== Set exercise ==
Gather every line of the items below that contains the string "computer", and list each one.

== Records for locating the described items ==

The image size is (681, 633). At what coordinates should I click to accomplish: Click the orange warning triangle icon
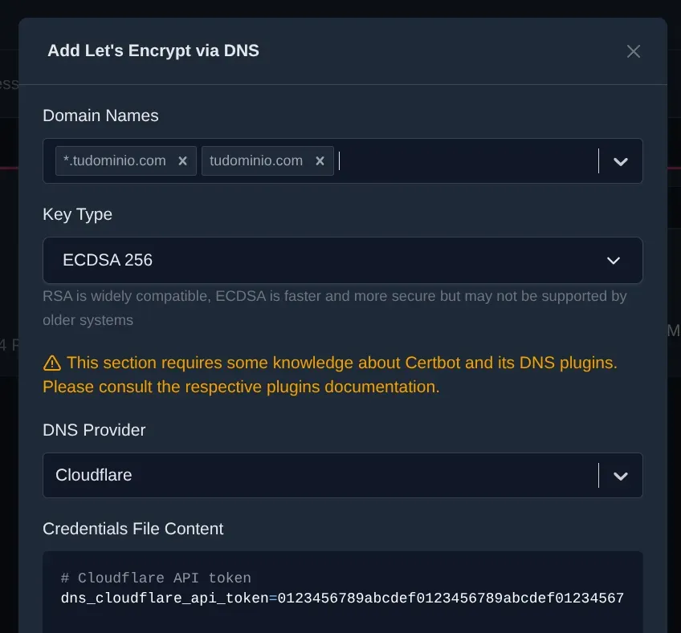[x=51, y=363]
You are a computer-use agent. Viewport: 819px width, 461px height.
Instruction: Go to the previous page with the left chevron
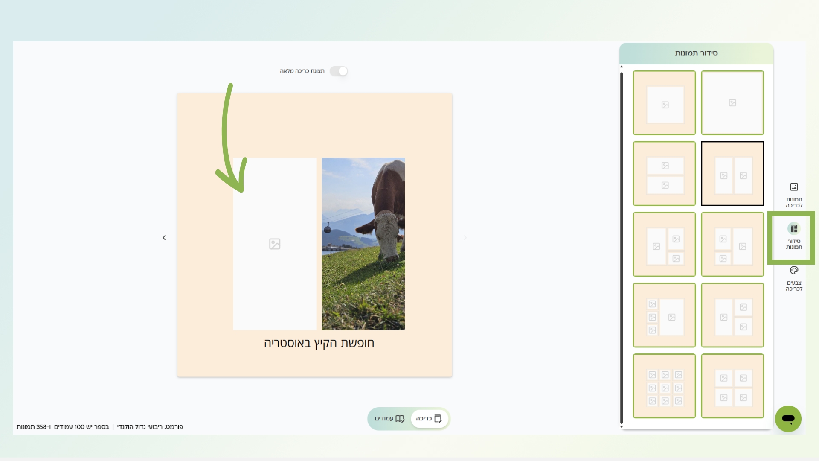click(164, 238)
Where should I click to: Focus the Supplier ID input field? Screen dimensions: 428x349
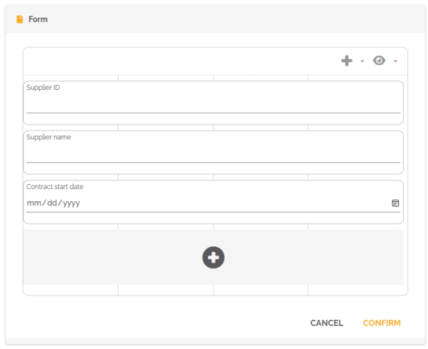pyautogui.click(x=213, y=104)
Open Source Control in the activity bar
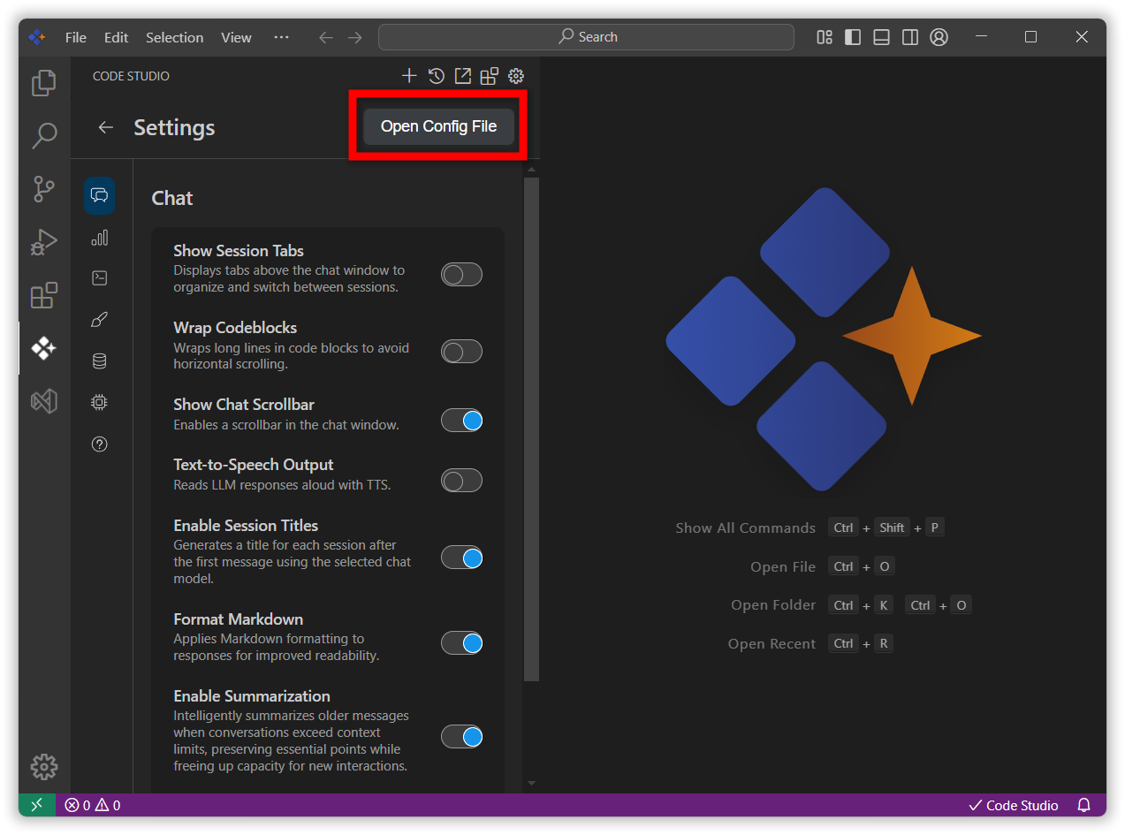This screenshot has height=835, width=1125. 44,188
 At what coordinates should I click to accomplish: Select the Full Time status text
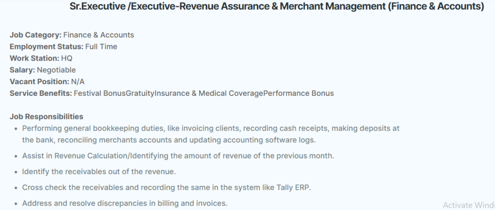[101, 47]
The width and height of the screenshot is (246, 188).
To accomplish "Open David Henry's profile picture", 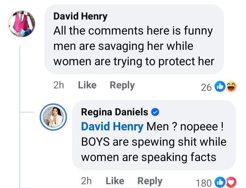I will [22, 23].
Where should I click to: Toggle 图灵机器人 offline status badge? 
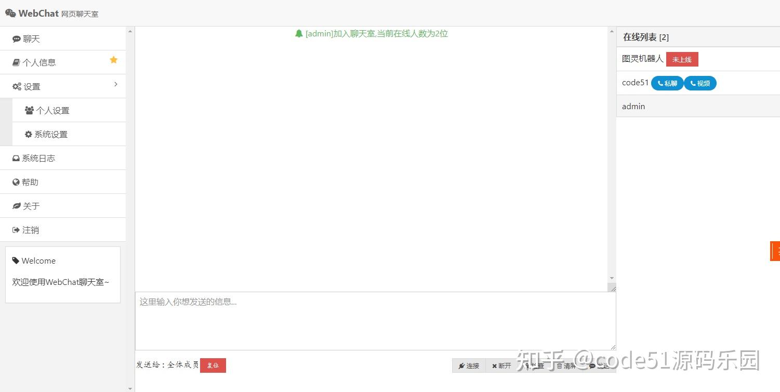(682, 59)
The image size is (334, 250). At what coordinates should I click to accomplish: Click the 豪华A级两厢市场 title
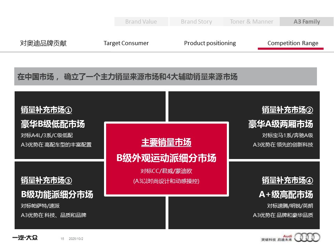tap(280, 124)
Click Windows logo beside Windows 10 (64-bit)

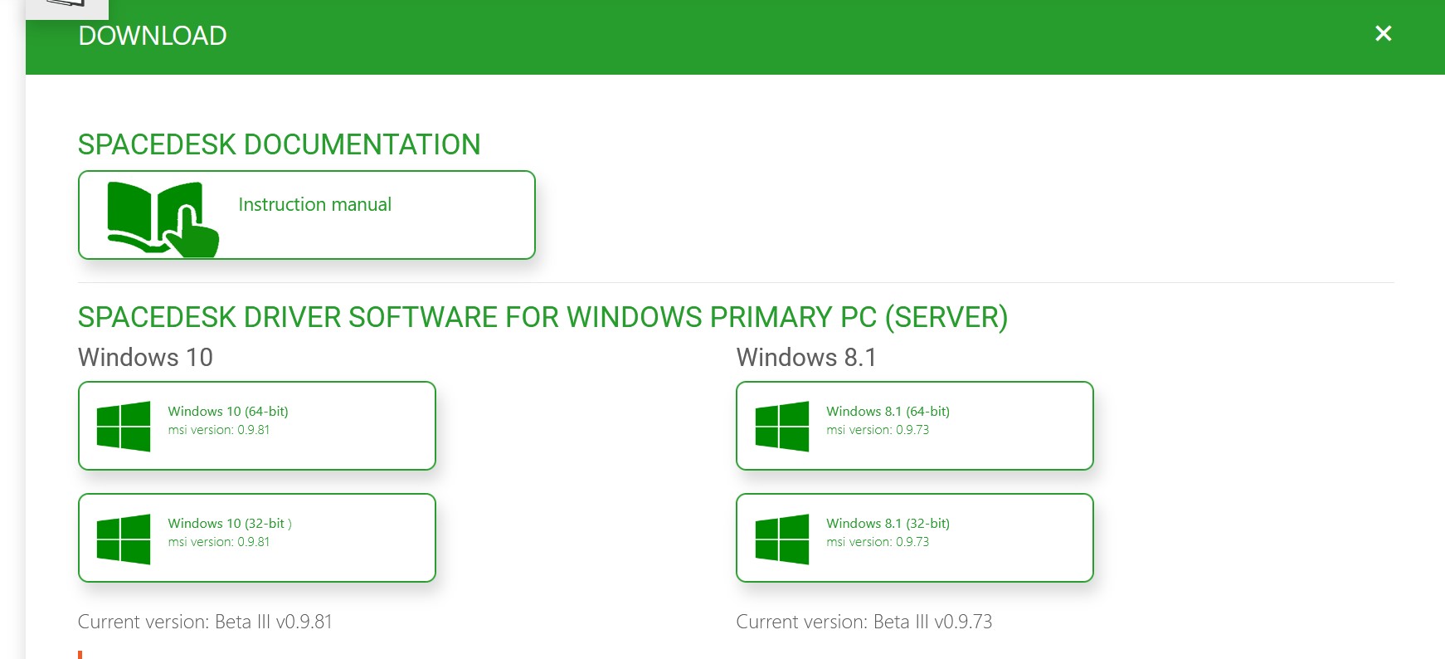click(x=124, y=427)
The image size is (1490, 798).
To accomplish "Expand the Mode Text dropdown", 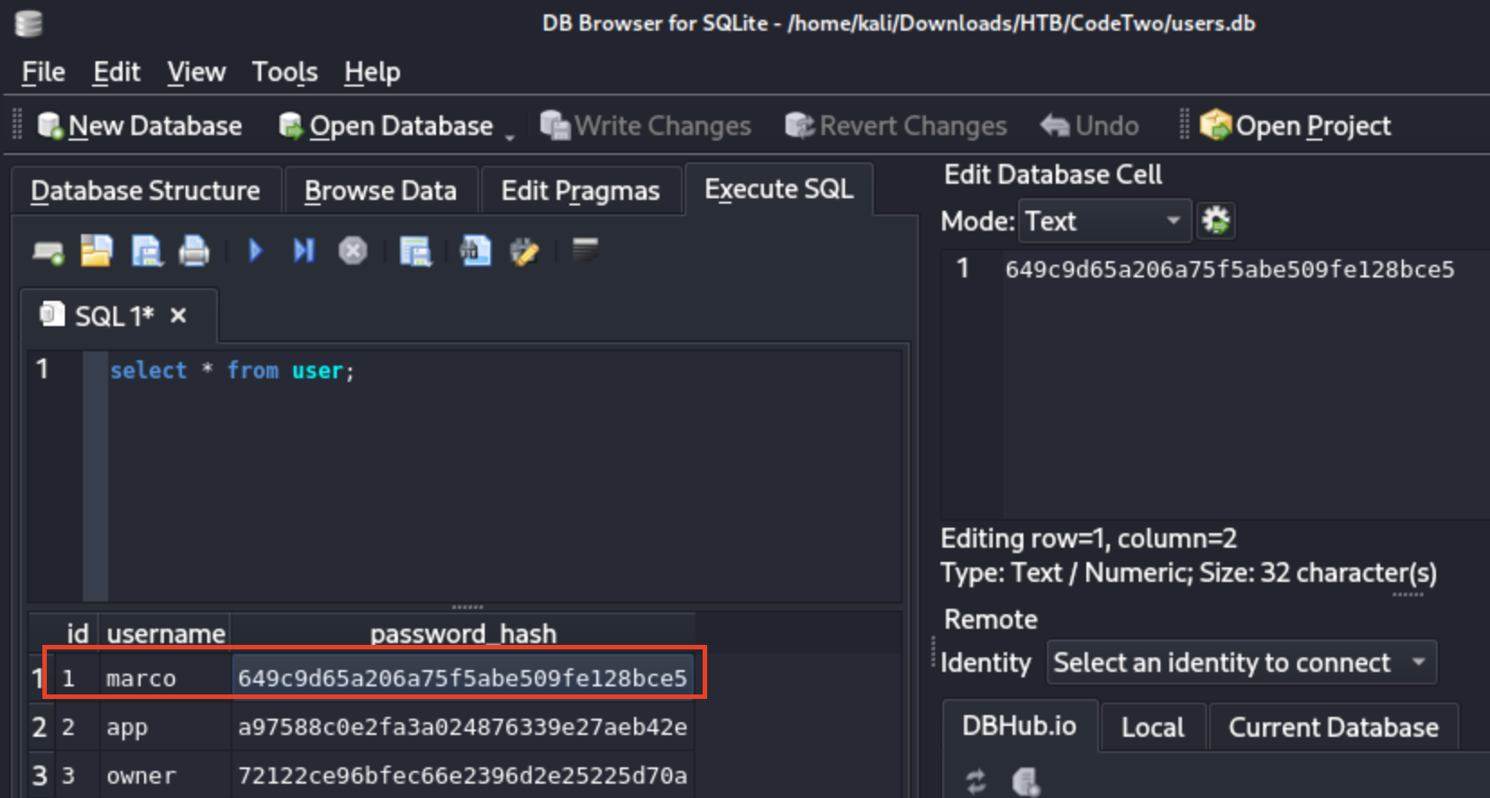I will [1104, 221].
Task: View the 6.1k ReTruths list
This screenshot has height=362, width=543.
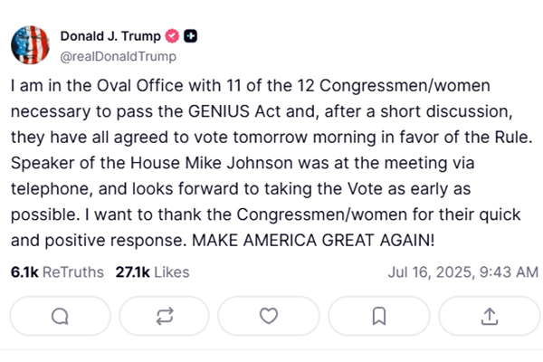Action: click(x=57, y=272)
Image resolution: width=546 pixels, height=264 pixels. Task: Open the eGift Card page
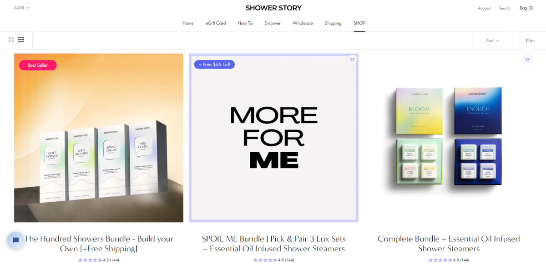point(216,23)
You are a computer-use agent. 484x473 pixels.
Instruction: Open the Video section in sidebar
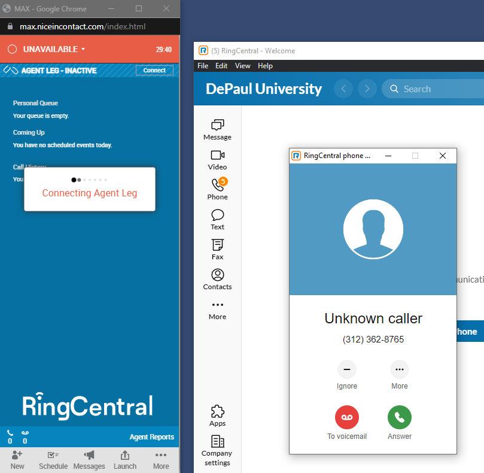coord(217,159)
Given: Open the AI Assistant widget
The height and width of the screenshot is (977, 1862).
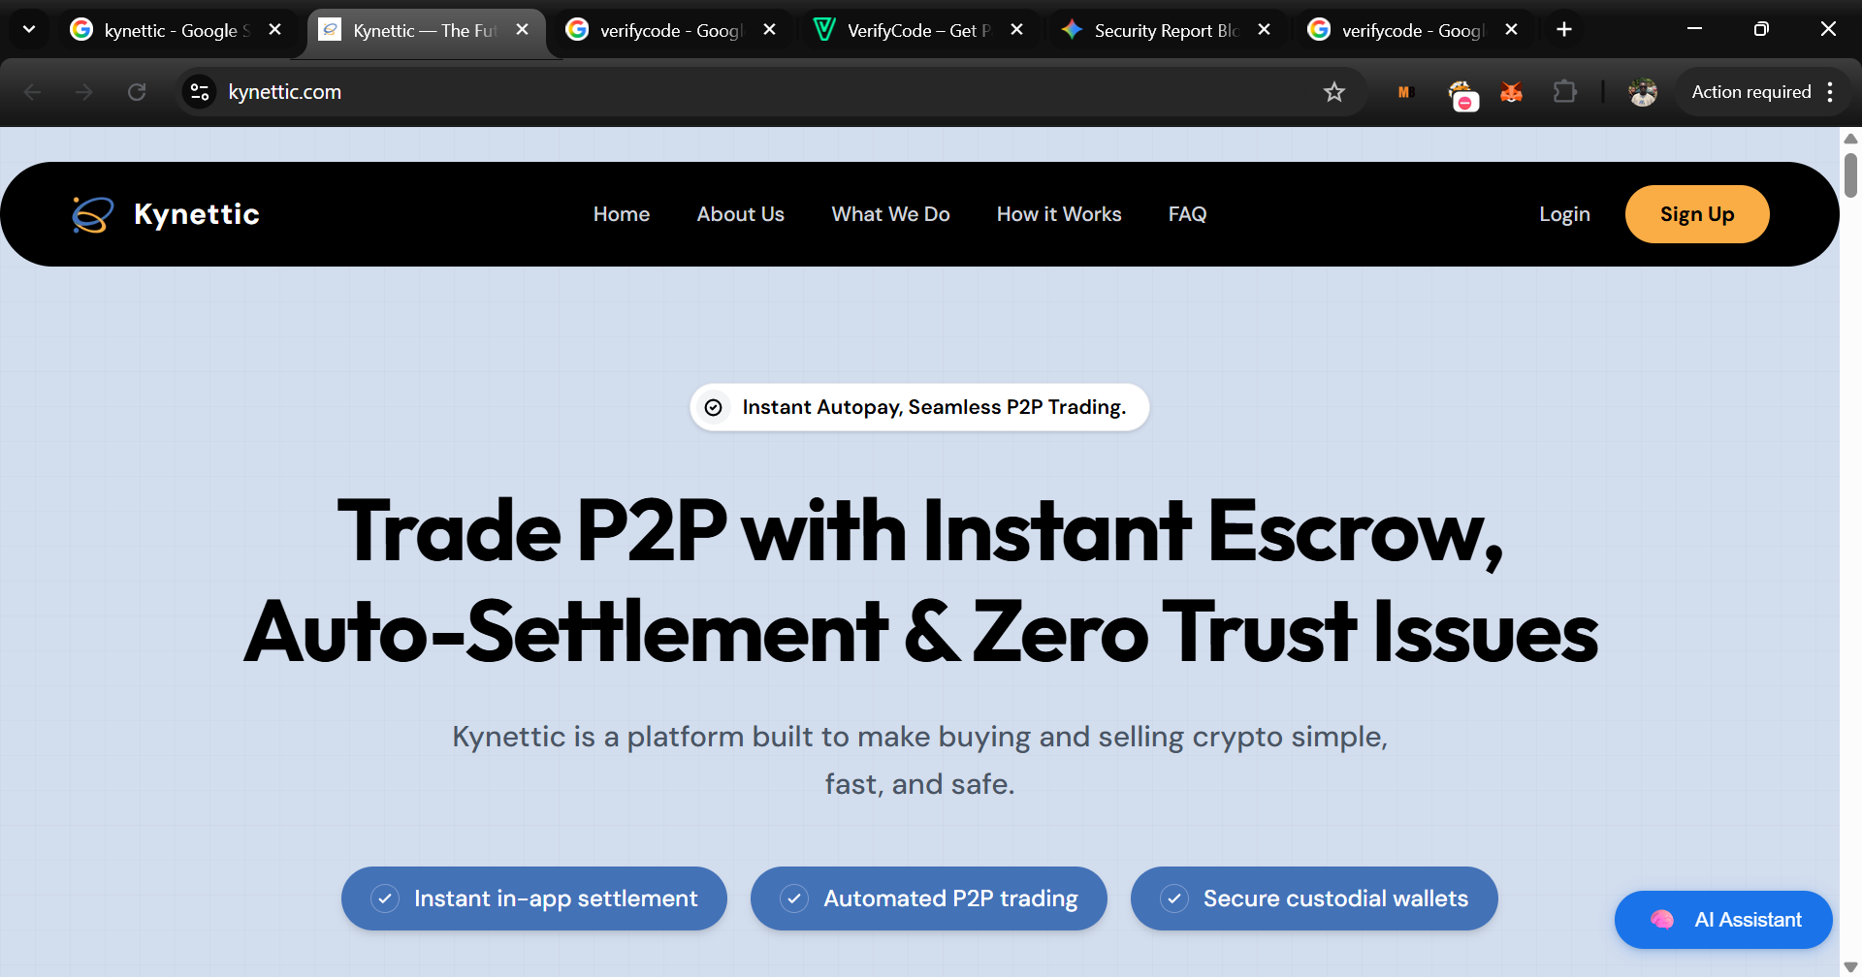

== Result for this exercise ==
You are a computer-use agent. Viewport: 819px width, 461px height.
You are a computer-use agent. 484x473 pixels.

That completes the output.